You could have done it with a wet mil gauge when it was wet. You can pick them up at any SW store. With the paint allready on I would think you would need to call your SW rep and see if they can measure dry mils.


----------



## summithomeinc (Jan 3, 2011)

I'm assuming you are asking how to prove you put 2 coats of paint on the house? And that you put it on properly.


----------



## We Fix Houses (Aug 15, 2007)

How can this be equivalent to two coats of paint ?? Paint thickness is determined in mil thickness both wet and dry. A little difficult to determine with stucco however. 

The application you describe is one coat. You may have your terminology / applications confused. Nearly all spray apps call for brushing / rolling into the work. That is spraying does not in of itself penetrate evenly into most any surface and should be followed up with brush or roller. 

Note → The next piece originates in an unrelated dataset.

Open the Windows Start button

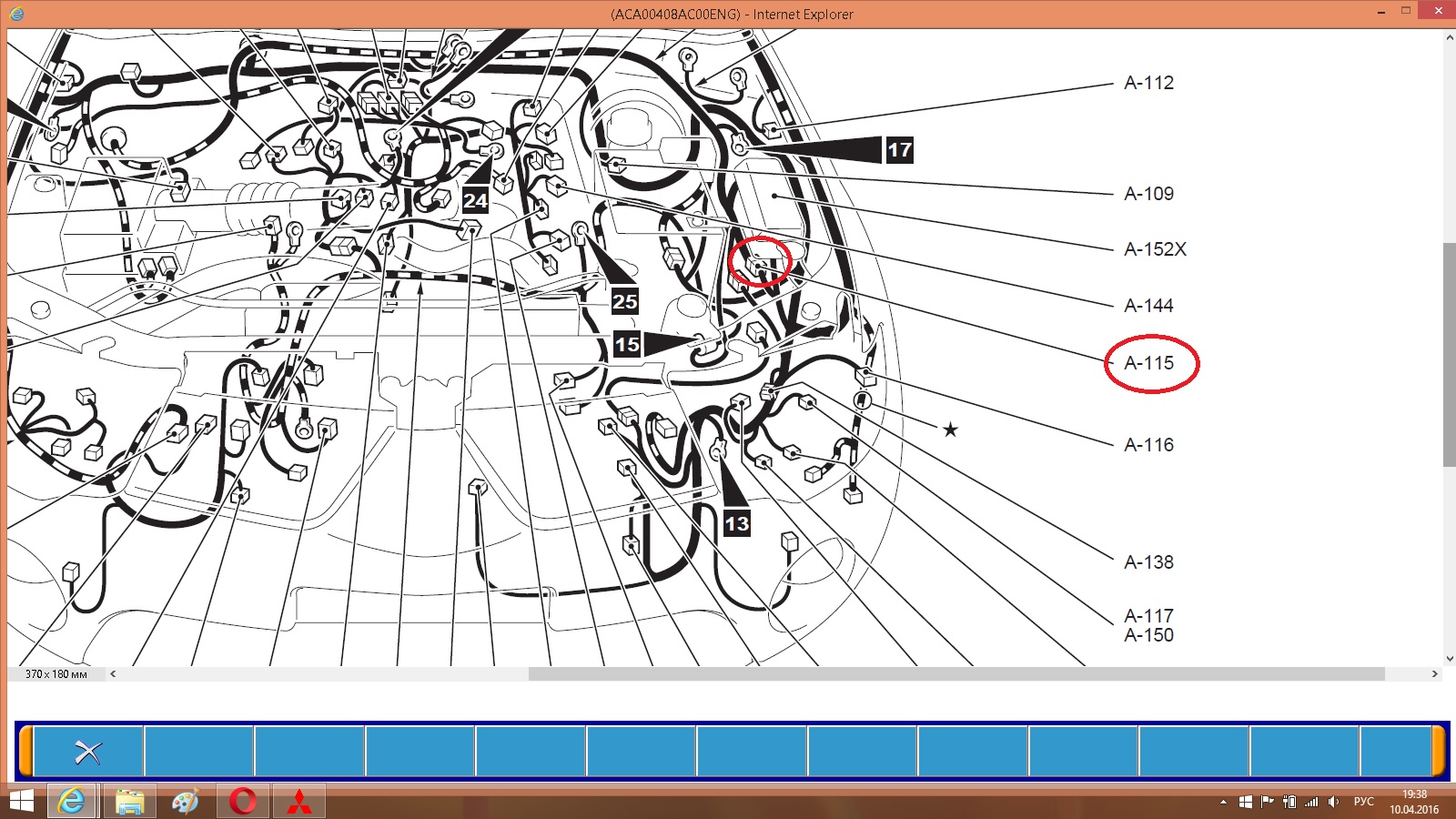click(20, 802)
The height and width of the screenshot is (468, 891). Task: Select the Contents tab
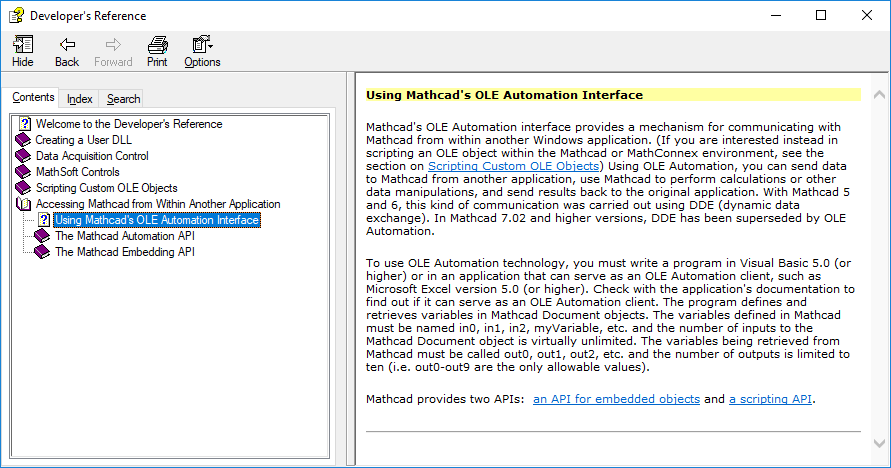point(33,98)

Do a second coat of what you describe. Then it will be two coats. 

The thickness of 1 spray coat or 1 roller coat is about .70 - 1.2 mils is one coat according to SW. To further answer your question a 2 coat app when dry will be in the 1.2 - 2.0 mil thickness. I don't think achieving a 2.0 mil + finish coat is going to happen with Super Paint or most any acrylic latex in one continuous application (except SW Duration).


----------



## summithomeinc (Jan 3, 2011)

We Fix Houses said:


> The thickness of 1 spray coat or 1 roller coat is about .70 - 1.2 mils is one coat according to SW. To further answer your question a 2 coat app when dry will be in the 1.2 - 2.0 mil thickness. I don't think achieving a 2.0 mil + finish coat is going to happen with Super Paint or most any acrylic latex in one continuous application (except SW Duration).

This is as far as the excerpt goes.